John grunted again and switched off the ignition.
• • •
Monica and John stood staring at the near-comatose Steve Lucas on the sofa.
“Jesus,” John said, “How much did he have to drink?”
“A lot. But I slipped him a few mickeys, too.”
“Better hope he doesn’t fucking die.”
“He’ll be fine. The-mother-of-all hangovers, but fine.” She turned to her father. “I need you to carry him into his bedroom.”
“What?”
“I need it to look like we started to fool around.”
“Fine—just don’t ask me to undress the fucker.”
John scooped Steve’s limp body up with ease and followed Monica into the bedroom. He dumped Steve onto the bed. “Okay?” he said.
“Don’t leave yet,” she said. “Wait for me in the living room.”
John nodded and left the room. Monica quickly stripped Steve Lucas naked and tossed his clothes everywhere. She reached beneath him, snatched the blankets and pulled them to the floor in a tangled heap. She knocked some pictures over on his dresser and stamped on the frames. She kicked over a lamp, elbowed the mirror on his wall until it cracked, then went to the kitchen and returned with an open bottle of bourbon. She dropped the bottle onto the rug and let the amber liquid soak into the shag until only a swallow or two remained in the bottle.

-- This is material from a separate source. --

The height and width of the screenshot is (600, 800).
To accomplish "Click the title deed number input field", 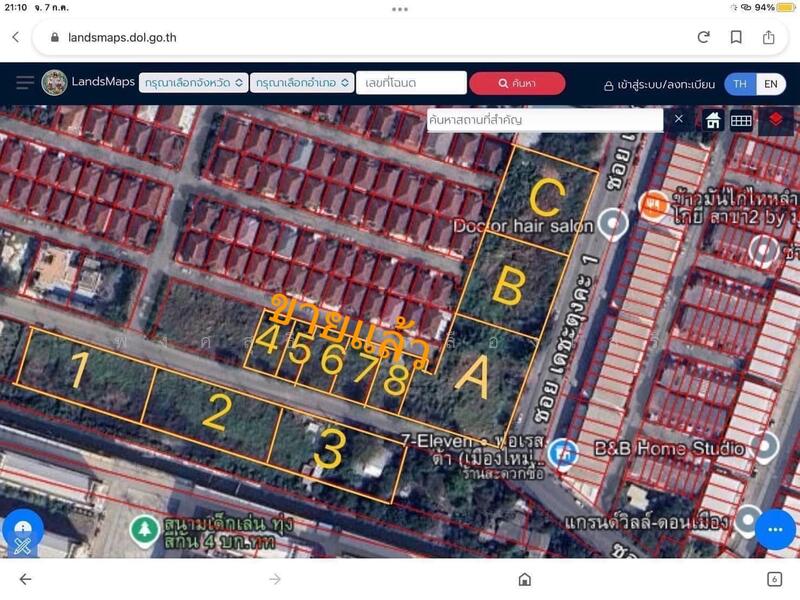I will pyautogui.click(x=411, y=83).
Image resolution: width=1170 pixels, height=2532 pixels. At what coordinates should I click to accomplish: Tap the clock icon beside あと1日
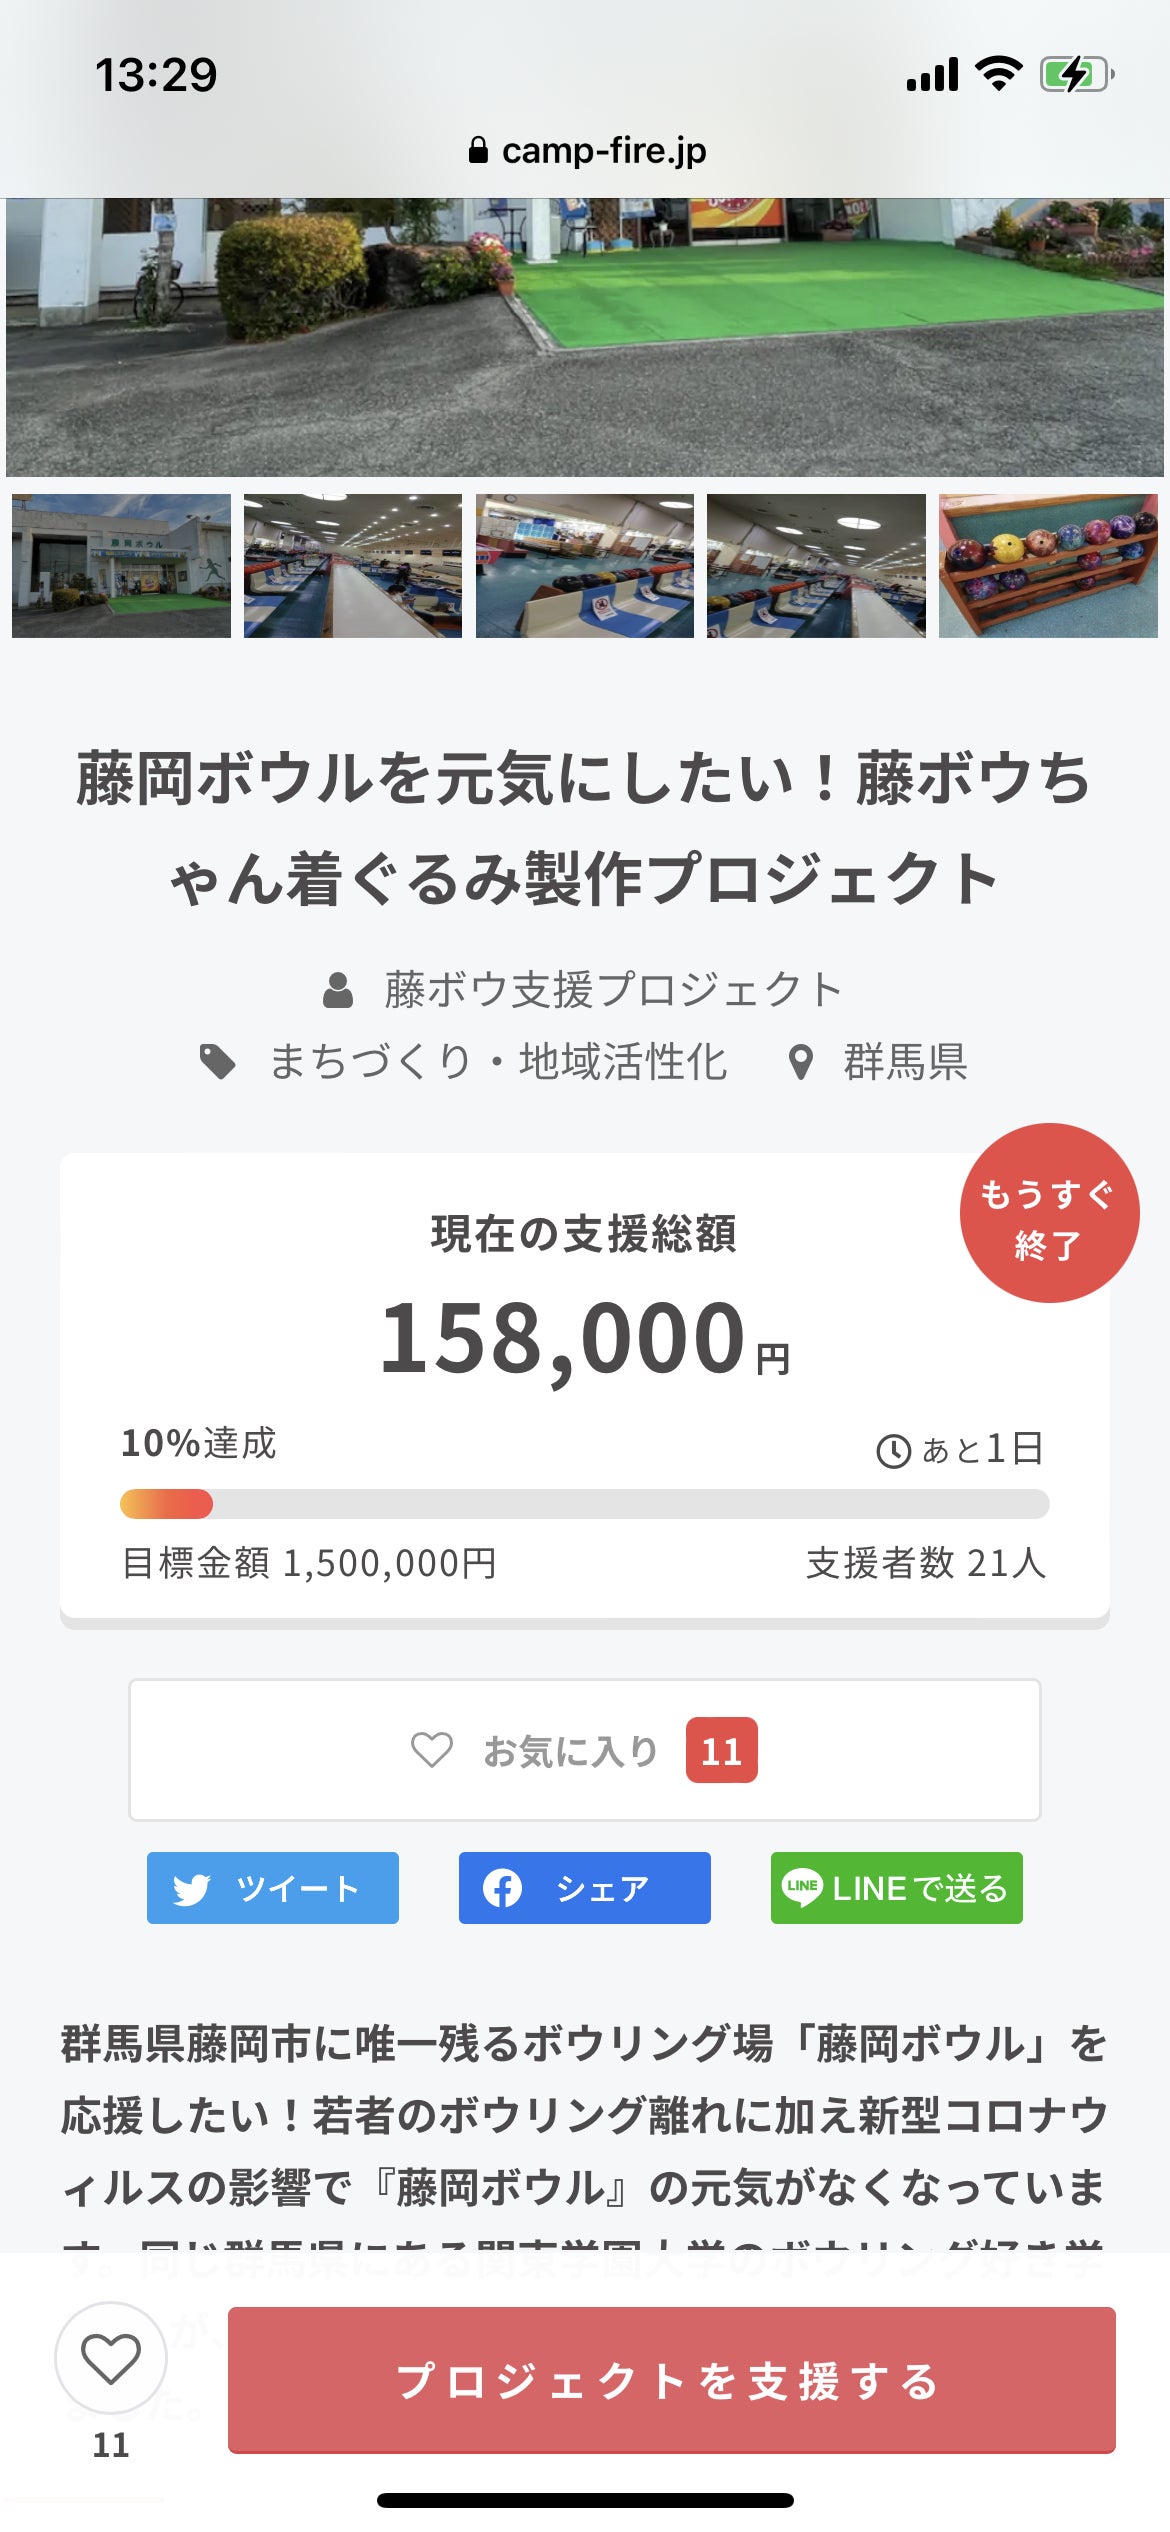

Satisfied, she eventually returned to the living room. John was sitting on the couch reading a magazine. Steve Lucas’ wallet still sat on the coffee table. Monica took it, stuffed the original key card back inside, then placed it back on the table.
“What the hell were you doing in there?” John asked, still thumbing through the magazine. “Sounded like you were trashing the place.”
“I was,” she said. “Gotta sell it.”
“Sell what?”
“I want you to hit me,” she said.
John glanced up from the magazine. “You what?”